Зато Валера учил его игре на гитаре, кстати, и подучил маленько: Сеня, при полном отсутствии слуха, ему подыгрывал. В середине десятого класса у них с Валерой возник даже безумный план побега на БАМ, в порт Ванино, и организации там вокально-инструментального ансамбля, который играл бы на причале музыку вслед танкерам, уходящим в дальние плавания… Впрочем, эта идея, слава богам, на каком-то этапе замёрзла.
Но Ирка, Ира Крылова!
О, с каким замиранием сердца Сеня писал ей от лица Валерки вдохновенные признания – туманные, в стихах, подворовывая по мелочам у поэтов Серебряного века. «Ты как отзвук забытого гимна на бульварной скамейке сидишь…» или «Чудесный звук, на долгий срок, Прими ж ладонями моими, о, впрямь казались мне святыми Твои колени золотые и смеха отзвук дорогой…»
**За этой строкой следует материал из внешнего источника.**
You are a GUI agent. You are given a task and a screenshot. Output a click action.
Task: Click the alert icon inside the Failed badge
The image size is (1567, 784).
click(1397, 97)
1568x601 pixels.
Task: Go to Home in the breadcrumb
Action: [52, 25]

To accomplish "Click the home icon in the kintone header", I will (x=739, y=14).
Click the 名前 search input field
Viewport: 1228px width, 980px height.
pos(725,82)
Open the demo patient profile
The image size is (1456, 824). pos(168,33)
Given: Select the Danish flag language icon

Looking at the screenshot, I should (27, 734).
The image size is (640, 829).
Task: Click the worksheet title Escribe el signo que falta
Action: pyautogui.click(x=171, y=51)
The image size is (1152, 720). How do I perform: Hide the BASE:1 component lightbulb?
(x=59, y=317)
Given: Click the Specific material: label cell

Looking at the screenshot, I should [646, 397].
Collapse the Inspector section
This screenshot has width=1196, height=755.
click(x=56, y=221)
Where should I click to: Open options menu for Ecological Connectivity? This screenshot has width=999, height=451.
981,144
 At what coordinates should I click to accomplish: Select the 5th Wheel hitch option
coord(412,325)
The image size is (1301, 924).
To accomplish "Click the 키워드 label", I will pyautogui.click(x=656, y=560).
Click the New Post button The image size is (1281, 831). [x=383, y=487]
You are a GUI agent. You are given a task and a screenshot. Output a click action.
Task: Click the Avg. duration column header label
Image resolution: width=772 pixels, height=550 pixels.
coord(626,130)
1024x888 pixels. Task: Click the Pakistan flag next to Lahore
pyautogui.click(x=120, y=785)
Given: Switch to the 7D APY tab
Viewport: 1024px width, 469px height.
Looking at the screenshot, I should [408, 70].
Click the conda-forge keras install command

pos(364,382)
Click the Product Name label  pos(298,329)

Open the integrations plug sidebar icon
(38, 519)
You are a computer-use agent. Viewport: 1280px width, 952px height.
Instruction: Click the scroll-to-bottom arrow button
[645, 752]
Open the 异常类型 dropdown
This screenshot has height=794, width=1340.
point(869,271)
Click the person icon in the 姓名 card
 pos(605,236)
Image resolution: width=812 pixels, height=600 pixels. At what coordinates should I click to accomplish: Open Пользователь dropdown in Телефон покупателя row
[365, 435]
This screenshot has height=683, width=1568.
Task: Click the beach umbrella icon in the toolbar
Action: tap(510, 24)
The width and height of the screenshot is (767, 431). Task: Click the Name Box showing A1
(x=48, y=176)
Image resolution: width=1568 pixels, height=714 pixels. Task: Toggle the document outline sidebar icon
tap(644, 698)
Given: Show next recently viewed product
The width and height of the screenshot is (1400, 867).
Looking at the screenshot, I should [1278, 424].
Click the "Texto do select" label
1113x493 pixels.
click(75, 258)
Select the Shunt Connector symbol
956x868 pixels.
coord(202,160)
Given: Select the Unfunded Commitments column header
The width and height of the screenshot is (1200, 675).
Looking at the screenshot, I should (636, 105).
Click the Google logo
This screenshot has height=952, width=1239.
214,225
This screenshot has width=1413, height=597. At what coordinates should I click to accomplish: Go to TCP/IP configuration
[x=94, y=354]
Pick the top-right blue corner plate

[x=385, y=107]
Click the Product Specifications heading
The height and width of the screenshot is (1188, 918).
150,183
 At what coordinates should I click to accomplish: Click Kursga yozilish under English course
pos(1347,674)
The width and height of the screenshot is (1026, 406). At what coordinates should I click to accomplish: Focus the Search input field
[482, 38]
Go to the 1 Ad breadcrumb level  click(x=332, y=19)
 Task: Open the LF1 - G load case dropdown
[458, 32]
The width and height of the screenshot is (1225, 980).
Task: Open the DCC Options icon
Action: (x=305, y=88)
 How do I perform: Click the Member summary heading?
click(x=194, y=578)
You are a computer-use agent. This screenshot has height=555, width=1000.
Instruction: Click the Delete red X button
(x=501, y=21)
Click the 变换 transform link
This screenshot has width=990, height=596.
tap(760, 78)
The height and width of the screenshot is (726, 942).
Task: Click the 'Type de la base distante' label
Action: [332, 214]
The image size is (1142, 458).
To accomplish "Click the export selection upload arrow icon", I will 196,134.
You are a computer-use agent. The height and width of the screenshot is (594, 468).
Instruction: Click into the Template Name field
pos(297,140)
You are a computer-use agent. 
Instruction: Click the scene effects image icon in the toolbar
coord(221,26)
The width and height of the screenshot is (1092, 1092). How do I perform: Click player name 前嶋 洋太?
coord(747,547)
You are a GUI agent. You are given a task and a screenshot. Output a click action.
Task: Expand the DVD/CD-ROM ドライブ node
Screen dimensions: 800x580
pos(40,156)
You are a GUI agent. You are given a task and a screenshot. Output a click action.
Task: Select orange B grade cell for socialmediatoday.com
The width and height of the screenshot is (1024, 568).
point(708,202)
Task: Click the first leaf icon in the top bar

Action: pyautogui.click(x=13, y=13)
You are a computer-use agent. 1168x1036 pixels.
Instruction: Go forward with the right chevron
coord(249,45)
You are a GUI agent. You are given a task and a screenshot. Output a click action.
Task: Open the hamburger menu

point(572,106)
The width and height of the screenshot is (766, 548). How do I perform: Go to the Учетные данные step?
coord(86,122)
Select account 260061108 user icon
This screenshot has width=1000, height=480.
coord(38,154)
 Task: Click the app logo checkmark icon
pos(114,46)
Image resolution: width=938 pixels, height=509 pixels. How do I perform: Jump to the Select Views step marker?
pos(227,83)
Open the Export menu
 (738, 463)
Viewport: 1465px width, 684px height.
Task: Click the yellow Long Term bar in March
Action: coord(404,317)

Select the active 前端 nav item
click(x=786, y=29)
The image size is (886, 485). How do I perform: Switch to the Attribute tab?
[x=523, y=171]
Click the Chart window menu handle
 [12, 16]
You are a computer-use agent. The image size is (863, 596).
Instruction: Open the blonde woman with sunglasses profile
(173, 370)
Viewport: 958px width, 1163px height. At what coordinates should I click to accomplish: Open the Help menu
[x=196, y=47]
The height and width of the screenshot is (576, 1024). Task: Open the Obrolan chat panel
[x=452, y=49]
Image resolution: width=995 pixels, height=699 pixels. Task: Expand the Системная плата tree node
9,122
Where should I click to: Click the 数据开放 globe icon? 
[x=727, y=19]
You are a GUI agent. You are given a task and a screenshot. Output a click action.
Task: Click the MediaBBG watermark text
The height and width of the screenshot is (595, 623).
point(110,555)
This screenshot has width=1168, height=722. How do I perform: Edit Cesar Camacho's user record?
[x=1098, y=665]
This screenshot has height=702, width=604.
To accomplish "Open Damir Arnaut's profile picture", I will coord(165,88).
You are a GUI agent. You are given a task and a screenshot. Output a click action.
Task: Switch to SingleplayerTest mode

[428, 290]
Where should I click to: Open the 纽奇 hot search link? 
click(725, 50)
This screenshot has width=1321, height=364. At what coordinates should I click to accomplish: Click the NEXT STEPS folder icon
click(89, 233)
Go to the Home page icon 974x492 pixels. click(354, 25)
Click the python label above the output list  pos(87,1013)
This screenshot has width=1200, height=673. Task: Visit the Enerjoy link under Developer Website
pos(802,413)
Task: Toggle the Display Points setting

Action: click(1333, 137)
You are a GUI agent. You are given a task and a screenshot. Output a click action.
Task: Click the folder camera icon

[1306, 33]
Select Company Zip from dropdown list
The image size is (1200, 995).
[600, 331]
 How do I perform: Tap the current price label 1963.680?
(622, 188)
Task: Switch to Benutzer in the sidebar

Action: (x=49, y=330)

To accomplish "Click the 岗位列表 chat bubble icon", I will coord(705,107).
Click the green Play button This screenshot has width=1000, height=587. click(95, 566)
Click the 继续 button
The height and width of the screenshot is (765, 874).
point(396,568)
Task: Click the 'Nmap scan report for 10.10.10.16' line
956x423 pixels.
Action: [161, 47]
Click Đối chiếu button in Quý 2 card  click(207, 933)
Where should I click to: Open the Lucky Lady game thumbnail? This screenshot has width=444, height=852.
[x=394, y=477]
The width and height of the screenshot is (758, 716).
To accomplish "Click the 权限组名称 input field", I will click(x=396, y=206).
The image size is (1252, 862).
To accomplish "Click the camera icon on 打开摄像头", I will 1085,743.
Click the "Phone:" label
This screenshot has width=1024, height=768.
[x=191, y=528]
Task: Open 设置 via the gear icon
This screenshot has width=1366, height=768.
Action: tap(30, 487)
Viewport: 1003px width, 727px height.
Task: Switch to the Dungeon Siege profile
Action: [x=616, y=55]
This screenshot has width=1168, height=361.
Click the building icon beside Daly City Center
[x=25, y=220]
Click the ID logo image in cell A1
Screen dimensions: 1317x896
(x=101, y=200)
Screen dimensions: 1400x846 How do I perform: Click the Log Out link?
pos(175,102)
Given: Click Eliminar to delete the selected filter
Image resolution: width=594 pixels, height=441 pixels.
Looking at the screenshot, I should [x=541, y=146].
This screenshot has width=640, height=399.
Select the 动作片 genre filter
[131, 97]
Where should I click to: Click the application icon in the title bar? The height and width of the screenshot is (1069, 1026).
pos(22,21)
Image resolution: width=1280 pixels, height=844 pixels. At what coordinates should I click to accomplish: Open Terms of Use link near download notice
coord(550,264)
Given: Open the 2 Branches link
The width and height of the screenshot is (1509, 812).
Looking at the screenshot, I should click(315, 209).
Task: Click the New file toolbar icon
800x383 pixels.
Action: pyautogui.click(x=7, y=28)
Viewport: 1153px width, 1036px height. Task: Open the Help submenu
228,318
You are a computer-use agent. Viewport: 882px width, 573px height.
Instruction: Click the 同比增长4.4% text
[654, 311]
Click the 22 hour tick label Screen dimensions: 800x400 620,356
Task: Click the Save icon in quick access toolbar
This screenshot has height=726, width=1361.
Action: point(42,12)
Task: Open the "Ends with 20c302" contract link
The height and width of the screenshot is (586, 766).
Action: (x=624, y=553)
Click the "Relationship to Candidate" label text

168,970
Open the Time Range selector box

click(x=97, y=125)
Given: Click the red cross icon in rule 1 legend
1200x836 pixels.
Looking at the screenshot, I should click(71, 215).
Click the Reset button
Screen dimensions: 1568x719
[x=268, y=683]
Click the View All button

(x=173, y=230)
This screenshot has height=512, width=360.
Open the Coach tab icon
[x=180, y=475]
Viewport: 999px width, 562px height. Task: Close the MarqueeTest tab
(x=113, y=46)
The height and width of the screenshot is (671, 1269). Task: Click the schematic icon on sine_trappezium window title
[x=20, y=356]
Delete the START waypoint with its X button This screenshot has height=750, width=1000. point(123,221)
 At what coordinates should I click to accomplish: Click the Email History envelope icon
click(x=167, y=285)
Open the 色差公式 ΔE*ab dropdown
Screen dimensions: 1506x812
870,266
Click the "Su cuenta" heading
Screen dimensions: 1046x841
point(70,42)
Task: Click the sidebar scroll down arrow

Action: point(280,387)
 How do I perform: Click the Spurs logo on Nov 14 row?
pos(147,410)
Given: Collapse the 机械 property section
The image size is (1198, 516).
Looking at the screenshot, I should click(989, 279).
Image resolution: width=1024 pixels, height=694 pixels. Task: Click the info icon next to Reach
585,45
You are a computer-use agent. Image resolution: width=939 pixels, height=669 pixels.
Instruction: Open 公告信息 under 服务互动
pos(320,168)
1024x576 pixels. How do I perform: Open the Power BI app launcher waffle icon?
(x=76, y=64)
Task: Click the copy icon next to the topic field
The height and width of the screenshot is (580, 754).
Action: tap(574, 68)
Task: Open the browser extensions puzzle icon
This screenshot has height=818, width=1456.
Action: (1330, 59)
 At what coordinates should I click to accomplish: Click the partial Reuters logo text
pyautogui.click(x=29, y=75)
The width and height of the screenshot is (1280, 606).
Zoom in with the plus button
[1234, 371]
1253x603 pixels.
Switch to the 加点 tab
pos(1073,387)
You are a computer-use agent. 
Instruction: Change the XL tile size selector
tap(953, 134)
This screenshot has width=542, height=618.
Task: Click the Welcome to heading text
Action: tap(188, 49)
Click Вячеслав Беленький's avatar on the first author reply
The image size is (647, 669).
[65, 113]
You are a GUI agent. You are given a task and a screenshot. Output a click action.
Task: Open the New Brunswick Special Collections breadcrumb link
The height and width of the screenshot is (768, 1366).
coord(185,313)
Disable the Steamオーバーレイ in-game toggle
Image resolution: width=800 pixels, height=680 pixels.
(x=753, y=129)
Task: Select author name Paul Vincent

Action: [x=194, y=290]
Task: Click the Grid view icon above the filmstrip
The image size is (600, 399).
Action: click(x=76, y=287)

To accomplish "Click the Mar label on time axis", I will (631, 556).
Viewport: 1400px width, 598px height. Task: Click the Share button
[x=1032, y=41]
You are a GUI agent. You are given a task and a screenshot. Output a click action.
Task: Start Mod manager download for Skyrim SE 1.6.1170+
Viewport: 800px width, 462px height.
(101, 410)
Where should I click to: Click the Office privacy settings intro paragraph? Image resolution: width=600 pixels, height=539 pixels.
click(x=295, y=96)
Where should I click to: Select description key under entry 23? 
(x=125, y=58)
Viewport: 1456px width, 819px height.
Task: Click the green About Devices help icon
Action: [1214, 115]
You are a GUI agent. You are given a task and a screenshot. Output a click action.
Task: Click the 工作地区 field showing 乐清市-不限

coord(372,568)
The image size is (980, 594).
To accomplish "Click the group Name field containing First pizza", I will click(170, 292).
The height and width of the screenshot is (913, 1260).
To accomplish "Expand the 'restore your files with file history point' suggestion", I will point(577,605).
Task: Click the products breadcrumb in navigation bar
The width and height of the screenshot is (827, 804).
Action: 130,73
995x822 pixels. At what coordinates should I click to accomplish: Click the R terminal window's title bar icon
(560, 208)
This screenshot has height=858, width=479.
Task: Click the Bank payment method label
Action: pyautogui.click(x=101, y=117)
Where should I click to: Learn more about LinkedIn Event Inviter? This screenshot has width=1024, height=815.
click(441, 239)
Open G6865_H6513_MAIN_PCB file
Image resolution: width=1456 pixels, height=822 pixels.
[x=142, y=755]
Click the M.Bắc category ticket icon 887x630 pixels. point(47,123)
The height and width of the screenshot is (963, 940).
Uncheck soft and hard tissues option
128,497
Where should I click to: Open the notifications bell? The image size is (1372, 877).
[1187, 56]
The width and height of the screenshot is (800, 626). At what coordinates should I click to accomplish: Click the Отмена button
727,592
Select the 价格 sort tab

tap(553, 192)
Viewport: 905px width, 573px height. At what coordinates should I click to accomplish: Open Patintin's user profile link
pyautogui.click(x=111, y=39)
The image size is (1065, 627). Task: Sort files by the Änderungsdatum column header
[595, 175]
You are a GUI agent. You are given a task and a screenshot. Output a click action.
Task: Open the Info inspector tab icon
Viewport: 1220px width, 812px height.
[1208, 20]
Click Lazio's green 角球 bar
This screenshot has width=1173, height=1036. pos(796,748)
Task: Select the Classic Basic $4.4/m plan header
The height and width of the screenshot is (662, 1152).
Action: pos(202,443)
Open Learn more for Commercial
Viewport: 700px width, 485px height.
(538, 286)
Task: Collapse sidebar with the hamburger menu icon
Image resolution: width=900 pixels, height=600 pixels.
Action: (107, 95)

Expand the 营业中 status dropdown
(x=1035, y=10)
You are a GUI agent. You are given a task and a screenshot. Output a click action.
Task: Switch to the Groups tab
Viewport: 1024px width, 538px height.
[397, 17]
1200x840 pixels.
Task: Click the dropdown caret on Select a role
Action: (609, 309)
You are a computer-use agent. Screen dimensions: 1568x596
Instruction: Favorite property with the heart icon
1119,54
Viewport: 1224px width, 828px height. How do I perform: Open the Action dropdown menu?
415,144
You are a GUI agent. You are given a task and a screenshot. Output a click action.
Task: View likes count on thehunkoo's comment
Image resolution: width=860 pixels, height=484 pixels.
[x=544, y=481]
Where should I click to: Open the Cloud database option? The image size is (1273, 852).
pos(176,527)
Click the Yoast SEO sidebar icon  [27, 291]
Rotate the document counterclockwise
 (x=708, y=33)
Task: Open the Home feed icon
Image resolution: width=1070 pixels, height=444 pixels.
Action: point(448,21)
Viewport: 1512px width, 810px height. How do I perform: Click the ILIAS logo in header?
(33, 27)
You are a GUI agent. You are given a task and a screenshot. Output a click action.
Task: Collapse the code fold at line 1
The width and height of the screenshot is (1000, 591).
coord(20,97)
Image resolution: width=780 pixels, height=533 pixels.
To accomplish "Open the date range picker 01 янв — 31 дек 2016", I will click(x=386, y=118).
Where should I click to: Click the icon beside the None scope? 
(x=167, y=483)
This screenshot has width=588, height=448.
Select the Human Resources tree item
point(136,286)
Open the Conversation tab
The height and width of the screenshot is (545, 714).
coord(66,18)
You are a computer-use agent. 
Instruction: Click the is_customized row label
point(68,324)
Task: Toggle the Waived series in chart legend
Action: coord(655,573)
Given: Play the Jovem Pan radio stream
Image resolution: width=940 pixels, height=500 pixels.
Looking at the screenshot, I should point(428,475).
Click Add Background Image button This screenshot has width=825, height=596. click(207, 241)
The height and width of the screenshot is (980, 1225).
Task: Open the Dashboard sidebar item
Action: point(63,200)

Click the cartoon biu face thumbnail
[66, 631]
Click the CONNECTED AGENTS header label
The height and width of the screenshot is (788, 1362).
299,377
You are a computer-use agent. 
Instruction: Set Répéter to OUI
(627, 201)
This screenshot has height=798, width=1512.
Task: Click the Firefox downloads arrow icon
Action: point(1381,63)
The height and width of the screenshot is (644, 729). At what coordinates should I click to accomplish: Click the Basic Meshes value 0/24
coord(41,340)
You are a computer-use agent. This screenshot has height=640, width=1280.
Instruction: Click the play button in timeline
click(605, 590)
Он сильно, сильно страдал…
Однажды, когда они торчали у Сени дома, воровато разглядывая самиздатскую, в клеёнчатой бледно-венерической обложке «Камасутру» и отпуская грязные остроумные замечания, Валерка лениво спросил:
– Как думаешь, Крылова сильно меня любит?
– Откуда мне знать, как она тебя любит! – огрызнулся Сеня.
– Как бы проверить… – задумался Валерка.
– Ну, это просто, – отозвался Гуревич.
Он всегда мыслил образами, картинками, как бы завершёнными сюжетами. Колёсики его воображения начинали крутиться задолго до того, как в дело вступало критическое мышление, отсюда всю жизнь валились на него беды.
– Это просто, – повторил он беспечным голосом. – Надо позвонить Ирке и сказать, что тебя переехал троллейбус. Если расстроится – значит, любит.
– Точно, точно! – оживился Валера. – Гуревич, ты, блин, такой умный! Давай, звони.